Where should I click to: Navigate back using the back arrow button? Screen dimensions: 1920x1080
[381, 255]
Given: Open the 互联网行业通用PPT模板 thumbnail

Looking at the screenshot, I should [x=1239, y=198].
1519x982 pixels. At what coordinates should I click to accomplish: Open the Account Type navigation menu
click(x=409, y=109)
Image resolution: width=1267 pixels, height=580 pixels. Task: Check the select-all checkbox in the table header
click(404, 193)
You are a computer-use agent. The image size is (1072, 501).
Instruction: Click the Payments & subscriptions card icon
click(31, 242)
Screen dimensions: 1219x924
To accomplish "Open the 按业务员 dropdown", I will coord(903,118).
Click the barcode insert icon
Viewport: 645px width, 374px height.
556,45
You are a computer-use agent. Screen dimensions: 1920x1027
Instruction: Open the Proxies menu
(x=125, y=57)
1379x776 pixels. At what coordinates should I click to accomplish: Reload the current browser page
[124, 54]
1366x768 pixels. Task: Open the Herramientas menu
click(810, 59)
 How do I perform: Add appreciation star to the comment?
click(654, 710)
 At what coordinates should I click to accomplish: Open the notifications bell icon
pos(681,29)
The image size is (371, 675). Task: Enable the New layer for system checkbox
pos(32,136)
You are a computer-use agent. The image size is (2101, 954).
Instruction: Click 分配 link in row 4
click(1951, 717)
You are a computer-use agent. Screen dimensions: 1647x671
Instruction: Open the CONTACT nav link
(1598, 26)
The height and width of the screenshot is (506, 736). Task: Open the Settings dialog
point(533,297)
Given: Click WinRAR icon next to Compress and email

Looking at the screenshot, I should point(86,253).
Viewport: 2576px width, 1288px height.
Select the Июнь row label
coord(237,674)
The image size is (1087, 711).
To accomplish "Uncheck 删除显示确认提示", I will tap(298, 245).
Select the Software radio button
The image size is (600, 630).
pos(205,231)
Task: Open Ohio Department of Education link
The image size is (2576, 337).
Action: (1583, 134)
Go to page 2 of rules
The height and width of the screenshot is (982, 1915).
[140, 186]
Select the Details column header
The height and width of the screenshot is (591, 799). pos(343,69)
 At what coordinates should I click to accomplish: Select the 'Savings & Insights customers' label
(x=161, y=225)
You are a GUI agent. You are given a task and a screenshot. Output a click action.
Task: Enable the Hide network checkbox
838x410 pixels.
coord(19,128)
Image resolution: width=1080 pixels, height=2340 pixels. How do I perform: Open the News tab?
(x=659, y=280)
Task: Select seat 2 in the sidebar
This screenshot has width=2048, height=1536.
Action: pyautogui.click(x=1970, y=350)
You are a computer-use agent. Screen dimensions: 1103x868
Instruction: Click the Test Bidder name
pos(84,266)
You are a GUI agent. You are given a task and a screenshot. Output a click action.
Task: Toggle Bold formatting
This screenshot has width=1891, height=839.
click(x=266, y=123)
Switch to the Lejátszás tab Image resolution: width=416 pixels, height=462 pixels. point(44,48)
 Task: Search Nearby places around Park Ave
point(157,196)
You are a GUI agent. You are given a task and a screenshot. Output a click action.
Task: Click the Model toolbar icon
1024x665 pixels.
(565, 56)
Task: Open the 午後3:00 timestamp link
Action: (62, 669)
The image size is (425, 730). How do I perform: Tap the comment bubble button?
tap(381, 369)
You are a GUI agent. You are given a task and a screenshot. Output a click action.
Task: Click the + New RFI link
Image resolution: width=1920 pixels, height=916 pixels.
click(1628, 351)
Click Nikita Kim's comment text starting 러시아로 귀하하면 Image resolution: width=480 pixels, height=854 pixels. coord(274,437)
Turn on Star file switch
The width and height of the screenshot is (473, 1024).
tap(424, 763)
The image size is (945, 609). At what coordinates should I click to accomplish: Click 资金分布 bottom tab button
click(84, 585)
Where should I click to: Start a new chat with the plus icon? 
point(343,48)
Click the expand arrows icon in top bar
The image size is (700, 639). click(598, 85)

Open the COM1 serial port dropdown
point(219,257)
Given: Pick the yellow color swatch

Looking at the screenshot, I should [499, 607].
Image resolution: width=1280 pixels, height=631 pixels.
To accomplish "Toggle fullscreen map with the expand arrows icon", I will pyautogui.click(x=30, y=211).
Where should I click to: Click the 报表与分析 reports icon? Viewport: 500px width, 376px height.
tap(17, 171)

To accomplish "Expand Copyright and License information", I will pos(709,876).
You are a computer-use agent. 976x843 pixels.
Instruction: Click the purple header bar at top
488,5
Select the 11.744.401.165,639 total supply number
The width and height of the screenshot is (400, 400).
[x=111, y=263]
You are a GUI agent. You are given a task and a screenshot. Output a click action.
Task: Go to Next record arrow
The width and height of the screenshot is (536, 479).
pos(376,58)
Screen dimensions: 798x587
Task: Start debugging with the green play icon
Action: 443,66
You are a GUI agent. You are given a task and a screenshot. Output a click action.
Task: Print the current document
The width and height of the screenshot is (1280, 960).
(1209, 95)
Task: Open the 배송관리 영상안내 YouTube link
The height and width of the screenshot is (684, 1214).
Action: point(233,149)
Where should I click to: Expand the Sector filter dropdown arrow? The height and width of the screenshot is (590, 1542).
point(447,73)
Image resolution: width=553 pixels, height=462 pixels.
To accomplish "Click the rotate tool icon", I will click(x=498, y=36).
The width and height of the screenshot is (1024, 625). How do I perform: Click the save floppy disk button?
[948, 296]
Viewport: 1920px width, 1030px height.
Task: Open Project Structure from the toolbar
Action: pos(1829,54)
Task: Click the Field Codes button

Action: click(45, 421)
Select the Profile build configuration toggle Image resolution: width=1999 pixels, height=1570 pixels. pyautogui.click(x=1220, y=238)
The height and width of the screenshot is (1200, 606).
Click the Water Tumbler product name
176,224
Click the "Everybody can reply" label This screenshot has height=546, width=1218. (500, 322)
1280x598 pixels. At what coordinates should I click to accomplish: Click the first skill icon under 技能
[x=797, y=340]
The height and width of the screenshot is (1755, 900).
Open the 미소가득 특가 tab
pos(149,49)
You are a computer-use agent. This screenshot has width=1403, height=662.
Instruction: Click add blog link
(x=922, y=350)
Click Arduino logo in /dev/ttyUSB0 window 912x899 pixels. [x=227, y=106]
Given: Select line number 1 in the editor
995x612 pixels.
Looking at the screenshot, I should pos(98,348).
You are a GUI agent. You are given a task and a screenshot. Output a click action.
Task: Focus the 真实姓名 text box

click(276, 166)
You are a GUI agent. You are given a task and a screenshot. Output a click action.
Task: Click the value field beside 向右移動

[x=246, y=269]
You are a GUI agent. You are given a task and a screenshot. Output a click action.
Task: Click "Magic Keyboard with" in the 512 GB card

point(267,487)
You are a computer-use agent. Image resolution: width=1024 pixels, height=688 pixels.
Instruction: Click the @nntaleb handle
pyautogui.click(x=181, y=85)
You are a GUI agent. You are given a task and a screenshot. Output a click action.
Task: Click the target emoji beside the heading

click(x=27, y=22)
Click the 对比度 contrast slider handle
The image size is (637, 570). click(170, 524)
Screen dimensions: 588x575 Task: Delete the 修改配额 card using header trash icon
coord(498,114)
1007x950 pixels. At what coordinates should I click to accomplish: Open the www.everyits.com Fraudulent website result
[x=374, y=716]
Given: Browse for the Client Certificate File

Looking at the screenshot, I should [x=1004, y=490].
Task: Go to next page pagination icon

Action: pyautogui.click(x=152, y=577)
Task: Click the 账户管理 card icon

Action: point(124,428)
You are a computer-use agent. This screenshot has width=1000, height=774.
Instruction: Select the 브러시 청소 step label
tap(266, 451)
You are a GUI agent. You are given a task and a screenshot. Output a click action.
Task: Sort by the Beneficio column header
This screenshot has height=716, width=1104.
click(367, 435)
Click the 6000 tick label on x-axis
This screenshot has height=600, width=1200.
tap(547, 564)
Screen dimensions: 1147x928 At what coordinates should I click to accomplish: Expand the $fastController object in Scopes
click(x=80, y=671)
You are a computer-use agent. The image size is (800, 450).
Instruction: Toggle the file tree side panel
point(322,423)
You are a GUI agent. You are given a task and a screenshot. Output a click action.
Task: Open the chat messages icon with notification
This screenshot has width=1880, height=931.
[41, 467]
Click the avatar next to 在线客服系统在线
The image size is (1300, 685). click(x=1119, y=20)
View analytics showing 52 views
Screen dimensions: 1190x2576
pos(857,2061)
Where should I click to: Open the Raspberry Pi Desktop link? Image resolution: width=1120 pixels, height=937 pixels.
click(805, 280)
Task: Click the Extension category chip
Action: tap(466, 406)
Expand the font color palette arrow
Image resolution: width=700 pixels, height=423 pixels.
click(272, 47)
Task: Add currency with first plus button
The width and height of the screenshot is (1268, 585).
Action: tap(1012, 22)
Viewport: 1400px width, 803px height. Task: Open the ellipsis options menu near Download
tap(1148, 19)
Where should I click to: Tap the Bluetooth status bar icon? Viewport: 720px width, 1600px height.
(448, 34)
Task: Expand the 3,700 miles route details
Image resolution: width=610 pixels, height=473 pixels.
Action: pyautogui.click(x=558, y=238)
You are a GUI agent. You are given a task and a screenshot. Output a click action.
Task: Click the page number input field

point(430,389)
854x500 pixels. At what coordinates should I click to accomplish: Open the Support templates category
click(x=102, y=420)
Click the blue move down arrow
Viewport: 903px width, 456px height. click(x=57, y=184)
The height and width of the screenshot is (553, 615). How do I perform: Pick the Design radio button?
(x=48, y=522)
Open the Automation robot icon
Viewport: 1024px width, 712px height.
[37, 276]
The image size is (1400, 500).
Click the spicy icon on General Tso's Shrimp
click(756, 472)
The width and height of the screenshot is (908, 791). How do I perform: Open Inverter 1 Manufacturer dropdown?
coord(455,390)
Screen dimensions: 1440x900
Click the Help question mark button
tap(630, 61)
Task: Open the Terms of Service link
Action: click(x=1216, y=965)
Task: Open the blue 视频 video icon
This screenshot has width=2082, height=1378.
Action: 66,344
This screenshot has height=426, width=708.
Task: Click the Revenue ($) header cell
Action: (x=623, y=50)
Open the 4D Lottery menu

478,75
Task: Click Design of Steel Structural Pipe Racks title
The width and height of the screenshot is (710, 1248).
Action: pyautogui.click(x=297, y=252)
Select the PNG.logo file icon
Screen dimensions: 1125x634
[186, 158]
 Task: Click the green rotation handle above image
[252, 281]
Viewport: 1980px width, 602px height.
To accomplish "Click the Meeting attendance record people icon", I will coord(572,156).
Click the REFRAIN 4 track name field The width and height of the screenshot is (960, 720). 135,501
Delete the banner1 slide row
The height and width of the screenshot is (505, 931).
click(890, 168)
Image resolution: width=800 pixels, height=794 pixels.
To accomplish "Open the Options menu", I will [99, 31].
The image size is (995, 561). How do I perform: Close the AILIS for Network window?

_ _ _

## [What you should do]
Restate the entries above word for word, beginning with their first line and ending with the line holding "Screen dimensions: 1219x924"; omit everything else.

## [Answer for this exercise]
Where should I click to: Navigate back using the back arrow button? Screen dimensions: 1920x1080
[381, 255]
Given: Open the 互联网行业通用PPT模板 thumbnail

Looking at the screenshot, I should [x=1239, y=198].
1519x982 pixels. At what coordinates should I click to accomplish: Open the Account Type navigation menu
click(x=409, y=109)
Image resolution: width=1267 pixels, height=580 pixels. Task: Check the select-all checkbox in the table header
click(404, 193)
You are a computer-use agent. The image size is (1072, 501).
Instruction: Click the Payments & subscriptions card icon
click(31, 242)
Screen dimensions: 1219x924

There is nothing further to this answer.